Collected data:
+---+
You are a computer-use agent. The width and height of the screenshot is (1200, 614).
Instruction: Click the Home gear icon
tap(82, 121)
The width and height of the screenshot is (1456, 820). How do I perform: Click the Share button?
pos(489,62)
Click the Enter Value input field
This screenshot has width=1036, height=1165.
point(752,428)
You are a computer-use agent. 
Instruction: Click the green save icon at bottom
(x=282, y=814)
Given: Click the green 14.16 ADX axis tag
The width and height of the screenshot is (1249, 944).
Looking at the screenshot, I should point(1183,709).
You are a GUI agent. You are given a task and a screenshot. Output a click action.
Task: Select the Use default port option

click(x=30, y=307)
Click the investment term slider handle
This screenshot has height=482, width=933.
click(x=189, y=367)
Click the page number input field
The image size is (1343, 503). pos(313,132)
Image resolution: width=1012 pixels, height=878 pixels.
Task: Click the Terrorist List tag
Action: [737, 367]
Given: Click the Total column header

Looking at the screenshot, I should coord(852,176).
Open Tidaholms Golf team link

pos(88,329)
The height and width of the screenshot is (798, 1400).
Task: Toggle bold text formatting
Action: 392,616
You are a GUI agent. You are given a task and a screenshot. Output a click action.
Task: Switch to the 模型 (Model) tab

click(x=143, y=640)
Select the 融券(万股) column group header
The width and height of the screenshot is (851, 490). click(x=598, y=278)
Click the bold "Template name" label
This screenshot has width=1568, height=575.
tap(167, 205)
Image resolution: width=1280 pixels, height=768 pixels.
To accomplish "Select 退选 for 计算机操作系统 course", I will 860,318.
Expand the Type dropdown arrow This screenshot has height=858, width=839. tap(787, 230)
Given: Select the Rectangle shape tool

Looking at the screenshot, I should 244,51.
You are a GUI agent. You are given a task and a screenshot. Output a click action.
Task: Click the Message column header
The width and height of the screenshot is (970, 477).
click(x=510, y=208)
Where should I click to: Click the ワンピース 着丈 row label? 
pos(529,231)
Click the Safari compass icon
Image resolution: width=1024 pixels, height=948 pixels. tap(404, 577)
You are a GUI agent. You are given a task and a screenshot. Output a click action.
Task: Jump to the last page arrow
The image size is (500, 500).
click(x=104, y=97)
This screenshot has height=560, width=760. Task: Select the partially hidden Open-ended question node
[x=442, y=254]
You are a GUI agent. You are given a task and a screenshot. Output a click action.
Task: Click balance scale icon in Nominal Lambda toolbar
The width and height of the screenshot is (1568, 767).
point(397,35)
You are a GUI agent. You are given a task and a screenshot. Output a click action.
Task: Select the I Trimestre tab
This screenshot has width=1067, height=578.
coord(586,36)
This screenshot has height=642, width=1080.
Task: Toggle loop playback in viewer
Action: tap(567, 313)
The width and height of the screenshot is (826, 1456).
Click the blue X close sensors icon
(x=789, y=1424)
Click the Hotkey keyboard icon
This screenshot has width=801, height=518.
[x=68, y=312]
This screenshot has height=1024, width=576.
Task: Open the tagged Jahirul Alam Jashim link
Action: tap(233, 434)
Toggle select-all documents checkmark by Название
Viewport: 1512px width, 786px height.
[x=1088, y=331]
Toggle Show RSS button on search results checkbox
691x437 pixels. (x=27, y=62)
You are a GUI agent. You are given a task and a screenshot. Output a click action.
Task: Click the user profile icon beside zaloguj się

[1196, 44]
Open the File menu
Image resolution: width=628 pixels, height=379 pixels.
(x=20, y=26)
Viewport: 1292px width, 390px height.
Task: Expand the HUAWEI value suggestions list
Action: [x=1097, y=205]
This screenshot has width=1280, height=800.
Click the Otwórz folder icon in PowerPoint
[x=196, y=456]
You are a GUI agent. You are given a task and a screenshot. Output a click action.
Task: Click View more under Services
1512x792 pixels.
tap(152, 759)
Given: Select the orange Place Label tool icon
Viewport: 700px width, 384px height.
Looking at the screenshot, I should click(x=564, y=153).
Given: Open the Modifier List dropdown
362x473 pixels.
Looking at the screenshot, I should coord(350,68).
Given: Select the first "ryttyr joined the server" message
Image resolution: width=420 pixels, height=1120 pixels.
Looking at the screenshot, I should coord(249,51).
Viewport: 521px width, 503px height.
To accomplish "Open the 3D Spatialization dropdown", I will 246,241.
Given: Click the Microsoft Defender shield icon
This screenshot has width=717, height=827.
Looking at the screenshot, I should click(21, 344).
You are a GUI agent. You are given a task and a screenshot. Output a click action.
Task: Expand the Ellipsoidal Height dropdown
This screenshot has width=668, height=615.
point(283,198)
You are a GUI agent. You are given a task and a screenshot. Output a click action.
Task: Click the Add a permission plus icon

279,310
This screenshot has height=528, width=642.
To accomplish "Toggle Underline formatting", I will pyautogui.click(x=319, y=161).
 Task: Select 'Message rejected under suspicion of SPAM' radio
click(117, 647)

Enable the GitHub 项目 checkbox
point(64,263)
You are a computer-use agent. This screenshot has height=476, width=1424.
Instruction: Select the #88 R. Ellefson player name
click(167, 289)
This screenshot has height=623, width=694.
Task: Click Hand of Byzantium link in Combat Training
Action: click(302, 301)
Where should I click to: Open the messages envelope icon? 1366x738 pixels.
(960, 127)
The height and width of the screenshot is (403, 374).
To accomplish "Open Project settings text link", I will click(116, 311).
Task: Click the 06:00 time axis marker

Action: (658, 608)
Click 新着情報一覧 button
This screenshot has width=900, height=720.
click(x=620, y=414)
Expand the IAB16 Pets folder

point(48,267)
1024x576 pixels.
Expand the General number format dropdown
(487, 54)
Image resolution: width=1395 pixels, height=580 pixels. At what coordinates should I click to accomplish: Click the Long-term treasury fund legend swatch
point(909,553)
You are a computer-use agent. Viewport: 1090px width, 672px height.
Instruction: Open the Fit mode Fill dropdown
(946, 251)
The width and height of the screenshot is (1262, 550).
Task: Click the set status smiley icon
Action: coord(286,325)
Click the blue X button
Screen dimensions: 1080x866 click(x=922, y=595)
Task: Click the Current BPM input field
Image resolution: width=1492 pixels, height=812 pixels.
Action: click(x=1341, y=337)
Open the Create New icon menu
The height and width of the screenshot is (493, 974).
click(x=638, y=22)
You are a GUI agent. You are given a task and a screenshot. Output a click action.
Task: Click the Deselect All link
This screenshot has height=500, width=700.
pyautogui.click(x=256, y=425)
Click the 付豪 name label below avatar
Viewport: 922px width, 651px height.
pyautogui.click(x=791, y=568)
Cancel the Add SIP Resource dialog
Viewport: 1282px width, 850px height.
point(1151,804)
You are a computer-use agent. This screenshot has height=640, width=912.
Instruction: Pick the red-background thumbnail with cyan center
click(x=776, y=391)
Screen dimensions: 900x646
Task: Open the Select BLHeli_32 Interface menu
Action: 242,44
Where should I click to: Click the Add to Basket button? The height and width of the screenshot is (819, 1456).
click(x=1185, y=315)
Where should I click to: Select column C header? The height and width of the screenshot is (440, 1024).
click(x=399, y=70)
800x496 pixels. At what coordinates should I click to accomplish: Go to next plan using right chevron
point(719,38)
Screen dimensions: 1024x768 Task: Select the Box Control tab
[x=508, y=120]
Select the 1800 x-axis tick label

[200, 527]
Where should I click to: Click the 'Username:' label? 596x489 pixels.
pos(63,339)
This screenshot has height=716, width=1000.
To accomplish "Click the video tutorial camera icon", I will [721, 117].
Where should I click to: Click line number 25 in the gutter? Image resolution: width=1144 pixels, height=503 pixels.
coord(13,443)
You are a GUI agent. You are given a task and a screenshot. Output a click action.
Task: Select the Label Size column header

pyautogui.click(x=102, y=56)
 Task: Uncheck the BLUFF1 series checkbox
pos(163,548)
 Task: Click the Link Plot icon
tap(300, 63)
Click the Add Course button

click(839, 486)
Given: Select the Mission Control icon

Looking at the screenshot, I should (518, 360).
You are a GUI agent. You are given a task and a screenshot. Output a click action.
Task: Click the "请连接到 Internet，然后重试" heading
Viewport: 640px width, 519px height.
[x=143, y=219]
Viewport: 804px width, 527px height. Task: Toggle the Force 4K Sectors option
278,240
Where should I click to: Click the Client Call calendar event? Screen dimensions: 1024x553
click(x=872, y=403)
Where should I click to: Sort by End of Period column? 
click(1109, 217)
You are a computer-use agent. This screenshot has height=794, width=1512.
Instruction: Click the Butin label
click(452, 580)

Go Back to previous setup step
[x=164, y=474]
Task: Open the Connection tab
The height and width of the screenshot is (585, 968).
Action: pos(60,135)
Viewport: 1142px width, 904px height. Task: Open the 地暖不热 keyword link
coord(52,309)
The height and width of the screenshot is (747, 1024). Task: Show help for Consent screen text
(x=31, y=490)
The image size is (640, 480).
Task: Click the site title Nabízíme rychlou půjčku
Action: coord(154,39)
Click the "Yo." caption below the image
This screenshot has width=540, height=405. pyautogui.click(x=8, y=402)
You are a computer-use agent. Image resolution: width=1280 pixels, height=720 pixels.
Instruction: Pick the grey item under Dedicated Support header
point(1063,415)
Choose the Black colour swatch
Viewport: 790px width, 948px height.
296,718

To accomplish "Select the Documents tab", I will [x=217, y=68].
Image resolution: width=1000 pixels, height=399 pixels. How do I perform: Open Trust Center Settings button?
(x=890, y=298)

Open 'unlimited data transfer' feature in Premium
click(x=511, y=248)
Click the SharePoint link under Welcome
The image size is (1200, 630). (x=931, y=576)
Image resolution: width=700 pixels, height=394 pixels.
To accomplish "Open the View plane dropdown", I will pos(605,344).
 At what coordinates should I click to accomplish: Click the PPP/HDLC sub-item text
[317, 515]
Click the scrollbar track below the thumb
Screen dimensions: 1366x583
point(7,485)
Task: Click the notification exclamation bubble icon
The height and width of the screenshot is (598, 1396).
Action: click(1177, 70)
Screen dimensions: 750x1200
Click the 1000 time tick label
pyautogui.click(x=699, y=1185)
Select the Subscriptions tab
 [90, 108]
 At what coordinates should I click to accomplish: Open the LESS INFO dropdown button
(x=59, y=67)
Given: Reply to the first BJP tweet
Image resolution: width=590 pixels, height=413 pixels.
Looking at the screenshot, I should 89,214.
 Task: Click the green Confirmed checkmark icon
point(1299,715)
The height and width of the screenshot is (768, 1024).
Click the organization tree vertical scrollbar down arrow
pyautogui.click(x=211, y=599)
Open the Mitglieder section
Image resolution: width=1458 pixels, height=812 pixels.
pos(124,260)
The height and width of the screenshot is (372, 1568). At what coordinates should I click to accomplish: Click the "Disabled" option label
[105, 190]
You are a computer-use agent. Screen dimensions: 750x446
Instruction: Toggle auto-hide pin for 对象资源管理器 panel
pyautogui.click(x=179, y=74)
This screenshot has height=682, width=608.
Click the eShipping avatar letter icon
+---+
Scan the data above for the word "first". Copy every line in which it is found.

Written answer -
Given: Select the first "ryttyr joined the server" message
Given: Reply to the first BJP tweet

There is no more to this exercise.